> _Cel zadania a_:
Odpowiedz krótko na pytania na podstawie fragmentu tekstu o przypowieściach.
(i) Z jaką przypowieścią Łukasz i Mateusz zestawili omawianą przypowieść?
(ii) Do jakich dwóch cennych rzeczy przyrównano królestwo niebieskie w przypowieściach występujących tylko u Mateusza?
(iii) Kto według słów Franciszka ma w pełni przystęp do królestwa?

> _Fragment tekstu_:
★ ★ ★ ★

Łukasz i Mateusz zestawili tę przypowieść z innym porównaniem użytym przez Jezusa – przypowieścią o zaczynie. To podobieństwo również obrazuje zasoby energii tkwiące w królestwie Bożym.

Krótkie, ledwie zarysowane
Co ciekawe, tylko u Mateusza znaleźć można dwa bardzo podobne porównania, dotyczące nie tylko królestwa Bożego, ale również mówiące o tym, jak ludzie powinni je traktować. To przypowieści o skarbie i perle. Jak zauważył papież Franciszek, są one bardzo krótkie, jakby ledwie zarysowane. Królestwo niebieskie zostało w nich przyrównane do dwóch różnych rzeczy „cennych” – skarbu ukrytego w roli i drogocennej perły. Zarówno człowiek, który natrafił na skarb, jak i kupiec, który zauważył wyjątkowo piękną perłę, sprzedali wszystko, co mieli, aby posiąść swe znaleziska. „Przystęp do królestwa w pełni mają ci, którzy są gotowi postawić nań wszystko – są odważni” – wyjaśniał Franciszek.

★ ★ ★ ★

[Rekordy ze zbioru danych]

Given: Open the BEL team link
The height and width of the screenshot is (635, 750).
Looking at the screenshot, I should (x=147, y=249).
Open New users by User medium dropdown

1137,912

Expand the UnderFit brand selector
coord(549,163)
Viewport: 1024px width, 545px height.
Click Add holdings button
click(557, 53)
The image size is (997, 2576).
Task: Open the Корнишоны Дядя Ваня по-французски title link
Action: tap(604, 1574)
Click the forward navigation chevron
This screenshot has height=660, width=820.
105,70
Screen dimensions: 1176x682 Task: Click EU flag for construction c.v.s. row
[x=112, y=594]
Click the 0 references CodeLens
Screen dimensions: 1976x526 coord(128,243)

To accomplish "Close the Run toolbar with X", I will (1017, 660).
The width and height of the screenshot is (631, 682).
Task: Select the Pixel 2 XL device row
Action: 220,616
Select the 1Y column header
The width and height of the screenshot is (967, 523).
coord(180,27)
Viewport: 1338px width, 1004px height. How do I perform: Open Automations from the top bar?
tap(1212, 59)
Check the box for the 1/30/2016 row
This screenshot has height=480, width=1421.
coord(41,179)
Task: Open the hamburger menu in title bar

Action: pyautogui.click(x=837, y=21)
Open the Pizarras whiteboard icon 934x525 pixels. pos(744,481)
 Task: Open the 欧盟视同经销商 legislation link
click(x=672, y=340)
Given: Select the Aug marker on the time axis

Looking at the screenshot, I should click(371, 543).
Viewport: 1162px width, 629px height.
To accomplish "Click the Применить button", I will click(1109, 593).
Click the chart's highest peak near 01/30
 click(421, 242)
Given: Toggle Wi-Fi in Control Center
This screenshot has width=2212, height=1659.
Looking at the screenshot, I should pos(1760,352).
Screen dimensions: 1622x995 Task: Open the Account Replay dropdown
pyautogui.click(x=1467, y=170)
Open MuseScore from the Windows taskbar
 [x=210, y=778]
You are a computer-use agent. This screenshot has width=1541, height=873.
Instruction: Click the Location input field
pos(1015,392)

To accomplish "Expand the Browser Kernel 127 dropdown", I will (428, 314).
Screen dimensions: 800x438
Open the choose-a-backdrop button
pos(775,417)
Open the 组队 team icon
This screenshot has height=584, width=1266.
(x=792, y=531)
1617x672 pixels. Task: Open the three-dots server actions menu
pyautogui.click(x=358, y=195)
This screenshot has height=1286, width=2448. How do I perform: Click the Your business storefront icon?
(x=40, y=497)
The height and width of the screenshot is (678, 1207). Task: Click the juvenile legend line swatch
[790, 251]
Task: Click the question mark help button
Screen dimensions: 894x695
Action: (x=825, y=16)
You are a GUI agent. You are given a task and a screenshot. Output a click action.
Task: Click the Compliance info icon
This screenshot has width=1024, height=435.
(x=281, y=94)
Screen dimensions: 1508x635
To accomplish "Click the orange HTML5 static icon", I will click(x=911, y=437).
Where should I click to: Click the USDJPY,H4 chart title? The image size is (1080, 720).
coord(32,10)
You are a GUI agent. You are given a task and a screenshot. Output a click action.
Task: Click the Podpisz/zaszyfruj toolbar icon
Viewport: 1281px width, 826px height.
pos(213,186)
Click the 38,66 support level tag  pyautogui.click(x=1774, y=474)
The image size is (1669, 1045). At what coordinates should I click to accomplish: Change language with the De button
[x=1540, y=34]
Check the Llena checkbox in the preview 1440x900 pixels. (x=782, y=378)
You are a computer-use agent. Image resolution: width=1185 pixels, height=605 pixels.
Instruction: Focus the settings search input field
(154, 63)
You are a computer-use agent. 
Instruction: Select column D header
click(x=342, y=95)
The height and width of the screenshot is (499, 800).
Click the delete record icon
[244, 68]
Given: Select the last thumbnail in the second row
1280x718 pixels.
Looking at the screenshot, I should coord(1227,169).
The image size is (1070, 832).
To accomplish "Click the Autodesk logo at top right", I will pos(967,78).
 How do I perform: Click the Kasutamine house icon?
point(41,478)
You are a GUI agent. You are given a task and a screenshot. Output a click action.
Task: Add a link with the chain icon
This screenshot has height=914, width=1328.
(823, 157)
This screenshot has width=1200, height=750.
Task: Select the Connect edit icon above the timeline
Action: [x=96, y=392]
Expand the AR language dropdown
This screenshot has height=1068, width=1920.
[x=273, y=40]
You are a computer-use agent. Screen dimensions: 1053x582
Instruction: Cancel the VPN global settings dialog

★ ★ ★ ★

> _Cel zadania b_: Wypisz jako listę JSON ciągów znaków linie rekordów od linii zawierającej "Screen dimensions: 800x438" aż do linii zawierającej "pyautogui.click(x=358, y=195)", włącznie z obiema. Każda linia ma być osobnym elementem listy, a puste linie pomiń.

> _Odpowiedź pisemna a_:
(i) Z przypowieścią o zaczynie.
(ii) Do skarbu ukrytego w roli i do drogocennej perły.
(iii) Ci, którzy są gotowi postawić nań wszystko, czyli ludzie odważni.

> _Odpowiedź pisemna b_:
[
  "Screen dimensions: 800x438",
  "Open the choose-a-backdrop button",
  "pos(775,417)",
  "Open the 组队 team icon",
  "This screenshot has height=584, width=1266.",
  "(x=792, y=531)",
  "1617x672 pixels. Task: Open the three-dots server actions menu",
  "pyautogui.click(x=358, y=195)"
]